John Richard Brinsley Norton, 5th Baron Grantley, FSA, FRNS (1 October 1855 – 5 August 1943), was a British peer from an English landowning family. He became known also as an antiquary and a numismatist.

Early life
Norton was born in Florence, Italy, the son of Thomas Norton, 4th Baron Grantley and his wife, Maria, née Federigo, and a grandson of Caroline Norton, the writer. He was educated at Highgate School from 1867 until 1869, and then at Harrow School and the University of Dresden.

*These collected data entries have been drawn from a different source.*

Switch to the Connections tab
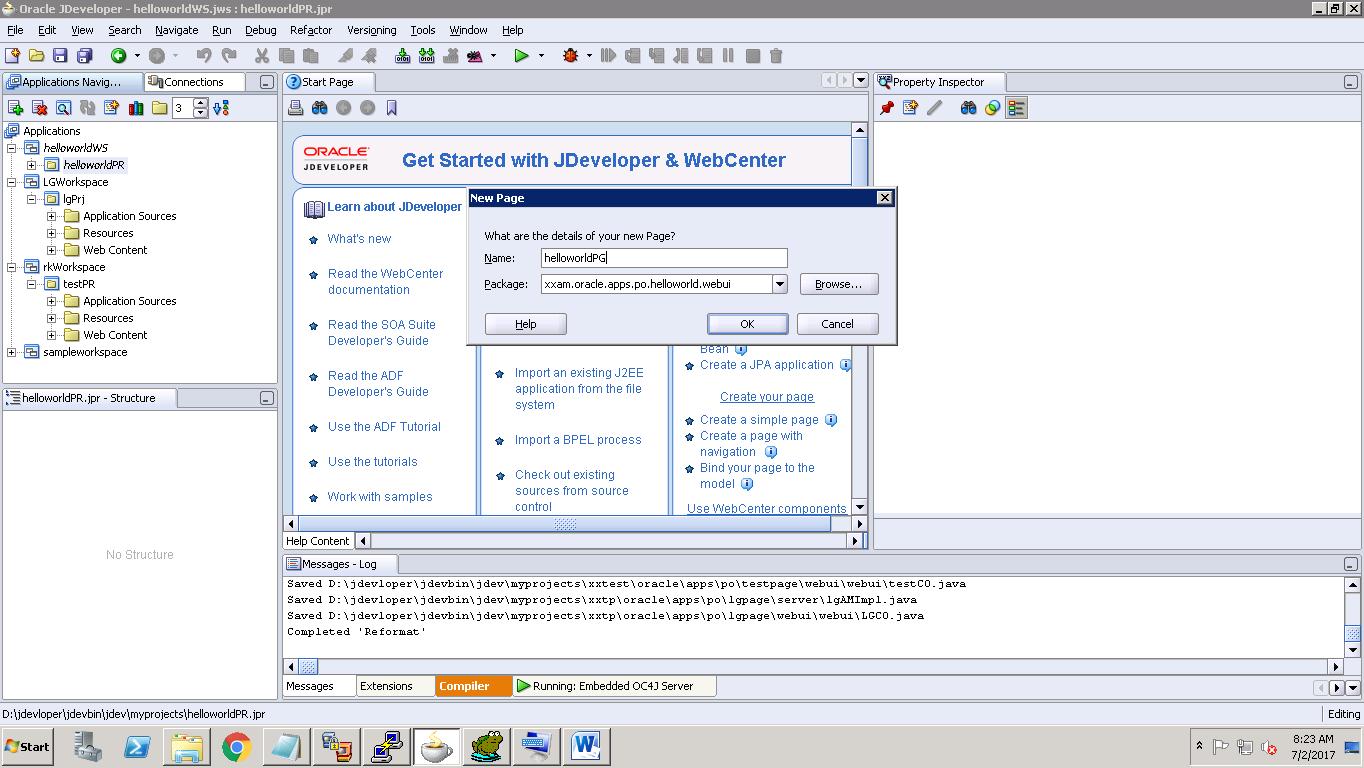1364x768 pixels. 194,81
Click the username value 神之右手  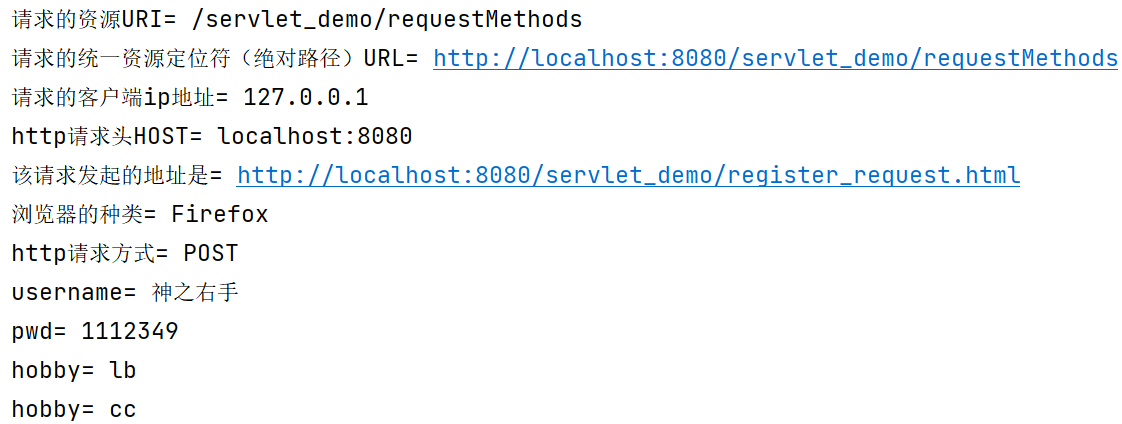pos(195,292)
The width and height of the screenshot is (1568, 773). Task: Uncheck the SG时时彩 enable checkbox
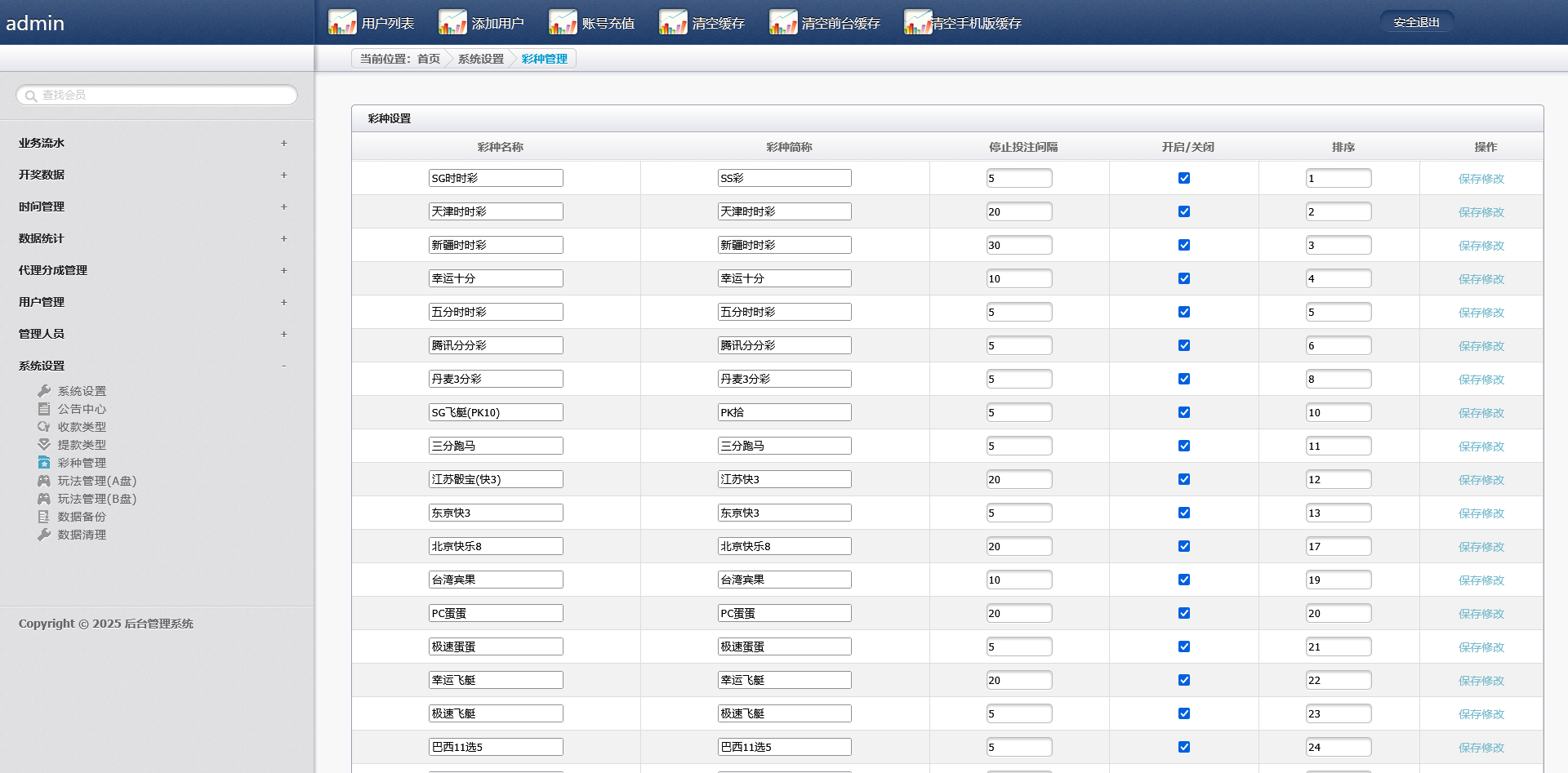pos(1184,178)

He inherited his father's title in 1877 and was at some time a captain in the Middlesex Yeomanry.

Estates
Grantley was a Fellow of the Society of Antiquaries of London, the Royal Numismatic Society and the British Numismatic Society. His country seats were Weeke Manor in Winchester and Markenfield Hall in Ripon. He also owned Elton Manor in Nottinghamshire for a time, but seems hardly to have lived there. He purchased the Red Rice estate in 1913.

Family
In 1879, Grantley married Katharine Buckner Norton, née McVickar (died 1897), the former wife of his cousin, Charles Grantley Campbell Norton. She was the daughter of Commodore William Henry McVickar, US Navy, of New York. They had six children.
Hon. Joan Mary Conyers Norton (10 November 1879 – 22 July 1942), married 11 February 1903 Edmund Henry Bevan JP, of Hilston Park, Monmouthshire (died 3 November 1945), son of Thomas Bevan of Stone Park, Greenhithe, and had issue.
Hon. Eleanour Trehane Norton (18 July 1881 – 16 March 1951)
Hon. Winifred Chapple Norton (18 July 1881 – 11 July 1914), married 26 June 1907 William Galbraith Tennant, eldest son of John Tennant, of The Boltons, London, and had issue.
Hon. Katharine Edith Carlotta Norton (18 December 1883 – 9 February 1961)
Hon. [unnamed] Norton (born and died 25 January 1889)
Hon. Richard Henry Brinsley Norton, later 6th Baron Grantley (1892-1954)

He married secondly, in 1899, Alice Jones (died 1942), the illegitimate daughter of Thomas Jones, 7th Viscount Ranelagh.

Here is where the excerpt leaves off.